NEWPORT – Two films documenting salmon habitat restoration projects in the Alsea River basin are on tap at the Lincoln County Historical Society’s Pacific Maritime Heritage Center from 6:30-8 p.m. Thursday March 6.
The MidCoast Watersheds Council and partners spent the last year documenting the restoration of Mill and Beaty creeks near the town of Alsea and Starr Creek, a tidal wetland off Alsea Bay. The council said the films tell a story of partnership, scientific discovery and a love for fish, wildlife and waterways.
For people unable to attend the event, the films can be viewed on two YouTube channels here and here.
Throughout the night featured partners from the film including Katie Ryan, executive director of The Wetlands Conservancy, will discuss why conserving land on an estuary helps heal wildlife habitat and protect against the impacts of climate change. Janet Landauer, who championed the restoration of her section of Mill Creek, will reflect on how the work transformed a simple stream into a complecx array of channels and log structures that now have salmon returning.
For decades, Mill Creek bore the marks of its past — a former lumber mill site, simplified and degraded stream channels, invasive species, and artificial ponds that disrupted the natural flow of water. Native salmon struggled to find suitable habitat. In 2007 that started to change, when Janet Landauer purchased her 20-acre property along the creek.

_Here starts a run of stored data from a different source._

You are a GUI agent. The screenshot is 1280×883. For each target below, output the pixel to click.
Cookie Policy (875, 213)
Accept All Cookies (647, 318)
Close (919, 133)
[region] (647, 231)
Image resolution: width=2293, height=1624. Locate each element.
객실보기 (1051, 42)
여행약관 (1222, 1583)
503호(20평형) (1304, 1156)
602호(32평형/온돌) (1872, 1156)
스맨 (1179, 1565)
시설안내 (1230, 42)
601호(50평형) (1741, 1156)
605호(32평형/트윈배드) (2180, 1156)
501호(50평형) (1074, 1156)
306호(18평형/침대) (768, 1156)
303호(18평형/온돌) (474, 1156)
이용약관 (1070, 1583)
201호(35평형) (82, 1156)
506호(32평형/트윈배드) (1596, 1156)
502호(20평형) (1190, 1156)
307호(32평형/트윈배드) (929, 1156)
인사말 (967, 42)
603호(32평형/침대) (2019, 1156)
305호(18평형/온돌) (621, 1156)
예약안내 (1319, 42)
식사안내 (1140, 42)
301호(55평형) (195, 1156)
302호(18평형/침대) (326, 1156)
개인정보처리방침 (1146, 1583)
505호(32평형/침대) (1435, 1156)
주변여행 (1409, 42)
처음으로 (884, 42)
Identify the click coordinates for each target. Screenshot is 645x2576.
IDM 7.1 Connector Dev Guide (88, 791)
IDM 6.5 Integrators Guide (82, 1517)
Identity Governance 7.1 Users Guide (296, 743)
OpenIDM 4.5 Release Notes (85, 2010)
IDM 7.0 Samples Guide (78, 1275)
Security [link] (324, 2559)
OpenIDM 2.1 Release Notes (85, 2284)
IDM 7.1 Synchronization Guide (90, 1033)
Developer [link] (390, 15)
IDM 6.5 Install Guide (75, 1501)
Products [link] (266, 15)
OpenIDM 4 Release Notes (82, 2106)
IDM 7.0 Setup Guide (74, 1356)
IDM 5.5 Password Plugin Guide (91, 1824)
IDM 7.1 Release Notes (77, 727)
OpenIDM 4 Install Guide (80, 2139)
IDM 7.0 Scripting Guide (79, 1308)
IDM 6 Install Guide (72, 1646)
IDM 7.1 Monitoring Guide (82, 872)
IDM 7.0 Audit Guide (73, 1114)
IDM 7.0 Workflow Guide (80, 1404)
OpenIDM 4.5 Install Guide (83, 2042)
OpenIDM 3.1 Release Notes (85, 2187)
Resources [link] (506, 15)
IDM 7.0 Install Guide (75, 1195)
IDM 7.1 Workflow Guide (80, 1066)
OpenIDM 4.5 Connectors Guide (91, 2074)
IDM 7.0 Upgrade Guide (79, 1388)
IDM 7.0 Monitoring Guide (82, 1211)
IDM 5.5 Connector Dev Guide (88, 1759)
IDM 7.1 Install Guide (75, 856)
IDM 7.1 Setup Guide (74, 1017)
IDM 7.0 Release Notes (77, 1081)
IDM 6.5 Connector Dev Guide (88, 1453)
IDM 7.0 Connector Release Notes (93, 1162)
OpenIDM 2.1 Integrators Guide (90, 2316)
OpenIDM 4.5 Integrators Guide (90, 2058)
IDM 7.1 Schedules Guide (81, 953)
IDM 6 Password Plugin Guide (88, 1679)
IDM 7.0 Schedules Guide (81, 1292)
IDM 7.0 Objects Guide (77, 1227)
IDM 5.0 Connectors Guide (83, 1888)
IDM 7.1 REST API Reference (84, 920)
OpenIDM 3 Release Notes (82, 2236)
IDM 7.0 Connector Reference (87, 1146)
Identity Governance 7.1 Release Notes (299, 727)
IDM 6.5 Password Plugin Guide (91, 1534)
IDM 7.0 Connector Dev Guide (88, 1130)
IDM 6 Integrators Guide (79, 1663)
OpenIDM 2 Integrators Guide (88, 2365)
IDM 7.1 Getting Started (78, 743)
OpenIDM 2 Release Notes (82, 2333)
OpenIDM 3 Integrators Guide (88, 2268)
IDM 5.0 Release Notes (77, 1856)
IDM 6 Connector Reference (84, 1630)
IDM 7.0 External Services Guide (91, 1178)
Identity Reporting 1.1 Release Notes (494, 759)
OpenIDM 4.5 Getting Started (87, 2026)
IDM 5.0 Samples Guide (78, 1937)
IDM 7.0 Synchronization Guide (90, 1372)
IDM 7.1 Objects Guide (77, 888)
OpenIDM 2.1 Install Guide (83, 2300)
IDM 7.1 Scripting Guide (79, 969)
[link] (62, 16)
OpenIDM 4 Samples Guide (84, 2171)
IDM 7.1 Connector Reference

This past summer that dream became a reality. In partnership with restoration specialists, neighbors, conservation organizations, and local agencies, MidCoast Watersheds Council worked to remove the remnants of past land use — berms, regrading former mill pond areas, replacing fish passage barriers, and reconnecting the creek to its historic floodplain. Over 300 large logs were placed in structures throughout the watershed, jumpstarting the process to create the complexity needed for fish to thrive.